━━━━━ INPUT
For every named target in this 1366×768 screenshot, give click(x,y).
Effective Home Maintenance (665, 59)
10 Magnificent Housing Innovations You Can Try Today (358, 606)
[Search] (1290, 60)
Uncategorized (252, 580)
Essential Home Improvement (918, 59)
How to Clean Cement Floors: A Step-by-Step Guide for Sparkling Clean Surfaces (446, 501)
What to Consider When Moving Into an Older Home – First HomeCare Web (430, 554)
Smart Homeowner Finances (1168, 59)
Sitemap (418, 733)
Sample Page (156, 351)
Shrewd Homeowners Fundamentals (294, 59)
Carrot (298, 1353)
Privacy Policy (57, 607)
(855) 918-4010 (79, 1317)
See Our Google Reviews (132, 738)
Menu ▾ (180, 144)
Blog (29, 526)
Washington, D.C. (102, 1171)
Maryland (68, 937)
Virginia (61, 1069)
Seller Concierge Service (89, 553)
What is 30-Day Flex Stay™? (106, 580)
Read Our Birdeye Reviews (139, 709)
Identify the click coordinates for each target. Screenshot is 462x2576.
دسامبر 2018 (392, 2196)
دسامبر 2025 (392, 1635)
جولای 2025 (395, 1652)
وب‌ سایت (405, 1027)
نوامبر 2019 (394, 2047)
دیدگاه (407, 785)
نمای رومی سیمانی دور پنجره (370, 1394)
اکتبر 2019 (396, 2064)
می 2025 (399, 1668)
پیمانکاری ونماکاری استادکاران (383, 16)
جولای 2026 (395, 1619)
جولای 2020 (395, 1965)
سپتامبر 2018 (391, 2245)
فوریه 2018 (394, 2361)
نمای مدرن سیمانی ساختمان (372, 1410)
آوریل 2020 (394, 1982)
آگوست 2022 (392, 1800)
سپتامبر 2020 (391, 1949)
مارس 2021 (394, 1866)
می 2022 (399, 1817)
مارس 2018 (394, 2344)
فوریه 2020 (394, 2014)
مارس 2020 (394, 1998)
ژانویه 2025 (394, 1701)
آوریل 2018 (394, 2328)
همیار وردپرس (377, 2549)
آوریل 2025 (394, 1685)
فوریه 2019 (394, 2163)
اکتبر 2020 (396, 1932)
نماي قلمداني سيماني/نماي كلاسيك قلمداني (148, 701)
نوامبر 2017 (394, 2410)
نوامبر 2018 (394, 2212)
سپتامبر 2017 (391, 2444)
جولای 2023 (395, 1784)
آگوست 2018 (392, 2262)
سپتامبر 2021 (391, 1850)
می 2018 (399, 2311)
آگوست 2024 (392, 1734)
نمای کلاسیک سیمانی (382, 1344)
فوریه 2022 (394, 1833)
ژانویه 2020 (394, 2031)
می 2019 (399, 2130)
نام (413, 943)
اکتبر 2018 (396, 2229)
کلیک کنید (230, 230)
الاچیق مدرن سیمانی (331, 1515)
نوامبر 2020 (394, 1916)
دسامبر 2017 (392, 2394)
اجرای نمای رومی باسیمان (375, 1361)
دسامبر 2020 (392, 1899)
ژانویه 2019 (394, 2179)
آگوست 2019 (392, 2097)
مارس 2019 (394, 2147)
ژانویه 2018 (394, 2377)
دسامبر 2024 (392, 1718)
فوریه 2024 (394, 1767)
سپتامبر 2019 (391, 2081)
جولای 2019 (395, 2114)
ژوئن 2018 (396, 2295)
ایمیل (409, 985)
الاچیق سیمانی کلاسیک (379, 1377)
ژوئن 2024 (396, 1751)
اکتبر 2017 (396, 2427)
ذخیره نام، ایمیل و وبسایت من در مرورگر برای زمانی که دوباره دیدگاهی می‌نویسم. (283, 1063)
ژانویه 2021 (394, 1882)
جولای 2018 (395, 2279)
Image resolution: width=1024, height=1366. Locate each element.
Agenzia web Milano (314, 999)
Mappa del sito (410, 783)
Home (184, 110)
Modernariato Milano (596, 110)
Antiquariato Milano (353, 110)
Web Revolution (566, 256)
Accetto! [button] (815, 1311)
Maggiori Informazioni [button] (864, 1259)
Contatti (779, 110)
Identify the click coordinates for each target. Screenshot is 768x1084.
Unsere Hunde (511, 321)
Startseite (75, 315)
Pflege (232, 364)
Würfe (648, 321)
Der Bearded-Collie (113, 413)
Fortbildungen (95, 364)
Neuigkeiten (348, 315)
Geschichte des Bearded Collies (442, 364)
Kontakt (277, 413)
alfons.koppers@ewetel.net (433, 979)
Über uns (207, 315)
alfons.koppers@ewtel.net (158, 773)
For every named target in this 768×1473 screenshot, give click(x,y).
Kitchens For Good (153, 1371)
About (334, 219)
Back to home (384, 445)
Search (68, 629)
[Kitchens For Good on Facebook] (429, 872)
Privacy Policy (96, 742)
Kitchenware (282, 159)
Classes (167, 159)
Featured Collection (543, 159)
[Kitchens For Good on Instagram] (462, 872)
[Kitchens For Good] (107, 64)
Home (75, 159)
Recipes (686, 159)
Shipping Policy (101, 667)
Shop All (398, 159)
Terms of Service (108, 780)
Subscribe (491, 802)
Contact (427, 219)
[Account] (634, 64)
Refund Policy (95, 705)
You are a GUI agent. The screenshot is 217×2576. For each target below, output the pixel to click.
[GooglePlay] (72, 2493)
━━━━━━━━━━
Leave out every line above except those from the line with "Accetto! [button] (815, 1311)" up to and including the line with "Neuigkeiten (348, 315)", and copy those exactly.

WORKED SOLUTION:
Accetto! [button] (815, 1311)
Maggiori Informazioni [button] (864, 1259)
Contatti (779, 110)
Identify the click coordinates for each target. Screenshot is 768x1084.
Unsere Hunde (511, 321)
Startseite (75, 315)
Pflege (232, 364)
Würfe (648, 321)
Der Bearded-Collie (113, 413)
Fortbildungen (95, 364)
Neuigkeiten (348, 315)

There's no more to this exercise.